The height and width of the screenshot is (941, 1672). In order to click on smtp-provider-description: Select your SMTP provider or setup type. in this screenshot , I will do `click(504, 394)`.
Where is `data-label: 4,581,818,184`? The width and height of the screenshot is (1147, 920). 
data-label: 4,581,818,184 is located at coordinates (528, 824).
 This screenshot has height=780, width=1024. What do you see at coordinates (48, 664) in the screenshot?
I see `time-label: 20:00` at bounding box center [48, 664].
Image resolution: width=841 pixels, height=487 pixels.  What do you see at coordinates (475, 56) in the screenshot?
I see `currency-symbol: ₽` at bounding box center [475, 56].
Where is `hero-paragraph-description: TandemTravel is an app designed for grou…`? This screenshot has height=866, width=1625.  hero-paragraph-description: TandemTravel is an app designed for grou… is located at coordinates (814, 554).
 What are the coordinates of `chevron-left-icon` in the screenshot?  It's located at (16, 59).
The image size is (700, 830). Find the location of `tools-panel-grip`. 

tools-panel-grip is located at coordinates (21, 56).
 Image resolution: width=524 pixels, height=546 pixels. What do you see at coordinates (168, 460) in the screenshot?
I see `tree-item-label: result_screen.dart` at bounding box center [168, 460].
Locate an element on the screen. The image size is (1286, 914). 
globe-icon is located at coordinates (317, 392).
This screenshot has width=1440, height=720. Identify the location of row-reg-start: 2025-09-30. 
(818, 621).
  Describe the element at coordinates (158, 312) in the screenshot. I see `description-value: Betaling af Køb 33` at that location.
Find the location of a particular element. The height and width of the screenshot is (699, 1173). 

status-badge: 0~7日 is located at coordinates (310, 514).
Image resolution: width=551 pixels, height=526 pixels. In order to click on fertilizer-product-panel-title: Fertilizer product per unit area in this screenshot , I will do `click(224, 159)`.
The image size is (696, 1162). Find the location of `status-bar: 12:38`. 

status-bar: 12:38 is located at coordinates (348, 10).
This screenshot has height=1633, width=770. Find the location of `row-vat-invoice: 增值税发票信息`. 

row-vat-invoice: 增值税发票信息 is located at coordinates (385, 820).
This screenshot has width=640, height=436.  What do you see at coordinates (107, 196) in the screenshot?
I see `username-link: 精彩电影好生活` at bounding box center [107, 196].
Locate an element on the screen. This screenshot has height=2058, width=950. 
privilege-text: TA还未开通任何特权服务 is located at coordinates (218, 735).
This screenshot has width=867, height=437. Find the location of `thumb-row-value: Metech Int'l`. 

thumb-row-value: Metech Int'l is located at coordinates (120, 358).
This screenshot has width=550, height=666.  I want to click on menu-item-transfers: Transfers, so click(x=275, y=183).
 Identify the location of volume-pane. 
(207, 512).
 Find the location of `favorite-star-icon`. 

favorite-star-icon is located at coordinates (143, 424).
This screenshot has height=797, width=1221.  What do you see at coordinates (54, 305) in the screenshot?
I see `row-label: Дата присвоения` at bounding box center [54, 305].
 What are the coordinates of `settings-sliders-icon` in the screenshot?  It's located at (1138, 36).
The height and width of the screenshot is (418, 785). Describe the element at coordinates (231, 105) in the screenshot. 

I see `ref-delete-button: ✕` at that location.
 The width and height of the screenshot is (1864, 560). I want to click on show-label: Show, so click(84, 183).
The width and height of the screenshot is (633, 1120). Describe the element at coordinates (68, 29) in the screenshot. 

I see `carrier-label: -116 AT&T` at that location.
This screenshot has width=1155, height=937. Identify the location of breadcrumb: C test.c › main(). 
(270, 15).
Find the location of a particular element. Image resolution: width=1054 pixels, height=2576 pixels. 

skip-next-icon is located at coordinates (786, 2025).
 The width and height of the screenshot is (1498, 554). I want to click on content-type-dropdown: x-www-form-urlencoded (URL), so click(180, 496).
....
*Task requirements*:
In the material above, copy every line exactly, from the line with "This screenshot has width=640, height=436." through the line with "privilege-text: TA还未开通任何特权服务 is", including both of those lines.

*Finished task*:
This screenshot has width=640, height=436.  What do you see at coordinates (107, 196) in the screenshot?
I see `username-link: 精彩电影好生活` at bounding box center [107, 196].
Locate an element on the screen. This screenshot has height=2058, width=950. 
privilege-text: TA还未开通任何特权服务 is located at coordinates (218, 735).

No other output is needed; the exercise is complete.